I'm sure you enjoyed every minute of it in terms of seeing the area for the first time and seeing all the fowl. Glad you had a good time!

BTW - it sounds like there is A LOT of flooded highways right now in S. ND. They started announcing them on the news last night and I got lost after maybe the 8th mentioned.


----------



## sx2hunter (Feb 18, 2009)

man i went out yesterday and the highlight of that was seeing like 8 or 10 snows sitting in the middle of a posted feild with a buncha canadas and ducks it was really depressing driving all around n not even seeing a flock. but yess i will agree i saw i ridculous amout of cans but even more ducks!


----------



## Decoyer (Mar 2, 2002)

A word of caution for ND this year. Be careful on township roads this spring. Many people have been killed being careless on washouts in the past, and this spring is setting up to have many of them. Clay county in MN already has over 30 washouts.

On another note, if you live in fargo and have time to hunt, you have time to sandbag. Sometimes community comes before hunting and there is still ALOT of work to be done before we are ready.


----------



## R y a n (Apr 4, 2005)

Decoyer said:


> On another note, if you live in fargo and have time to hunt, you have time to sandbag. Sometimes community comes before hunting and there is still ALOT of work to be done before we are ready.


EXCELLENT point decoyer!

I wonder how many Non resident snow hunters would be willing to take time away from their precious requests to find the "X" and instead start asking questions about where the "X" is to help sandbag.

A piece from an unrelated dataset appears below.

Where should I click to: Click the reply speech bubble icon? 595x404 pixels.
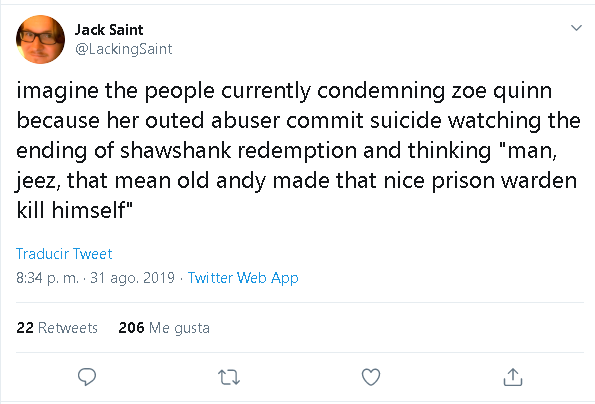pos(87,377)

I just got off the phone with my brother. He was disgusted by the Fargo effort he helped with the previous 2 days, as most efforts were trying to save big $$ fancy homes along the river, and little coordination and effort was going to other places. Today, he instead drove to Kindred to help sandbag there. He told me the way it looks the entire town of Kindred may be a lost cause.

I wish I could be back there lending a hand too... sucks being so far away and feeling powerless to help.

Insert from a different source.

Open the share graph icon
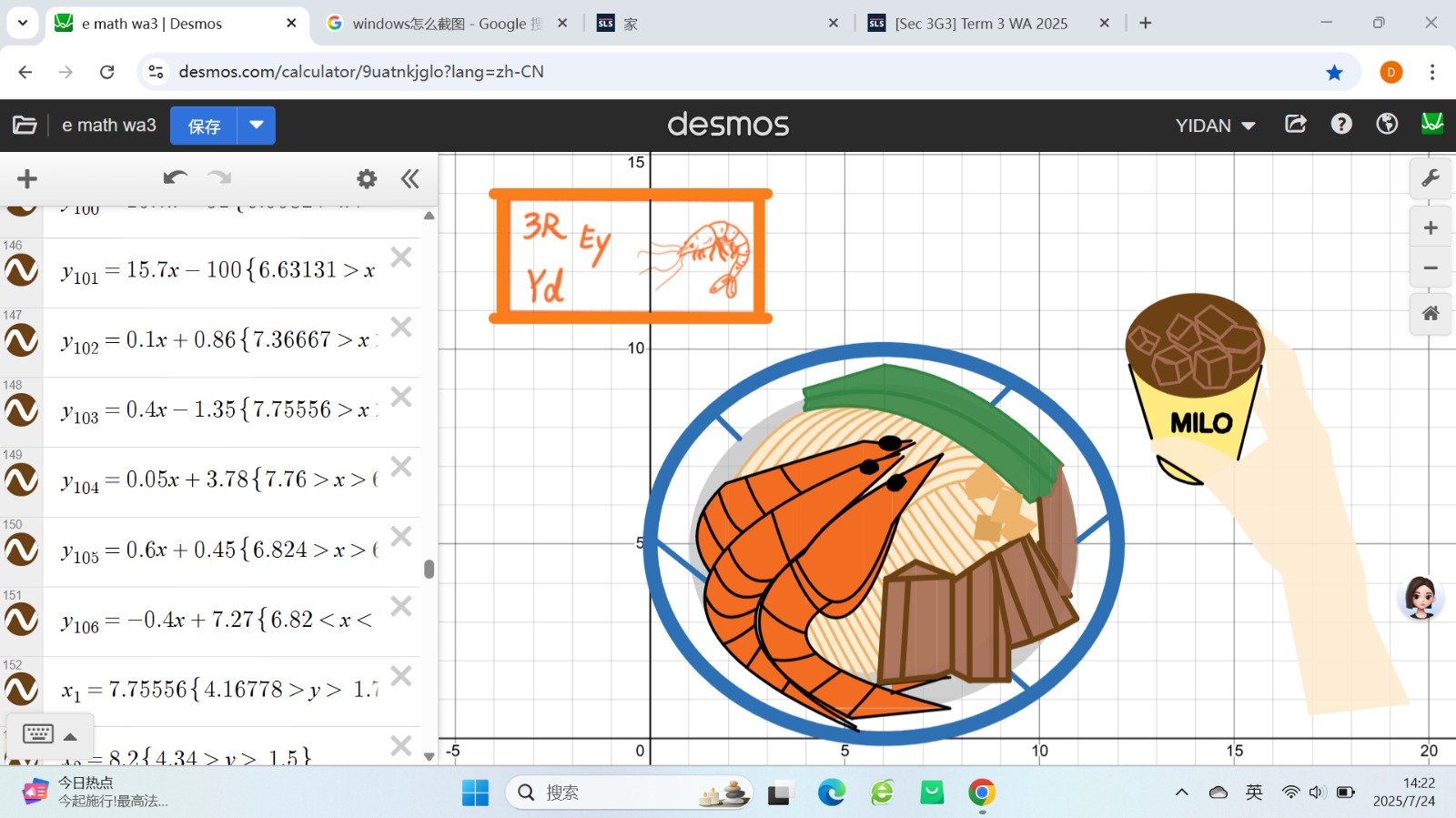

Watching the latest weather forecast reports, and hearing about the 2 days of steady rain, combined with potential oncoming blizzard are scary to consider indeed.

This could really be the big one.. making '97 look like a warmup effort. :eyeroll:


----------



## Decoyer (Mar 2, 2002)

You make a good point ryan, but you have to remember that those levees behind those expensive homes will likely save the entire south side of Fargo. If the levees break at 40+ feet a good chunk of Fargo is going under. But yeah, volunteers are needed everywhere so get out and do it!


----------



## dleva (Mar 16, 2004)

Sounds like it's a huge mess over there. Has anyone considered the National Guard or students from area schools to help with the bagging? Try to get ahead of the problem instead of having them come in afterward to help clean up the mess.


----------



## R y a n (Apr 4, 2005)

Yep.

http://www.nodakoutdoors.com/forums/vie ... 654#578654

:thumb:


----------



## dleva (Mar 16, 2004)

Ryan

Right after I posted I saw your post. Sounds like everyone is getting with the program.........


----------



## snowbus (Mar 7, 2007)

Decoyer said:


> A word of caution for ND this year. Be careful on township roads this spring. Many people have been killed being careless on washouts in the past, and this spring is setting up to have many of them. Clay county in MN already has over 30 washouts.
> 
> On another note, if you live in fargo and have time to hunt, you have time to sandbag. Sometimes community comes before hunting and there is still ALOT of work to be done before we are ready.


Nice hijack of the post.


----------



## Herters_Decoys (Mar 1, 2002)

On to the migration. North Central ND is still a winter wonderland. There is a lot of snow to melt and there won't be birds moving into North Central ND or Western ND anytime soon. Most birds are moving up the eastern part of the state which is a mess. Doesn't look like the weather is gonna warm up either............... uke:


----------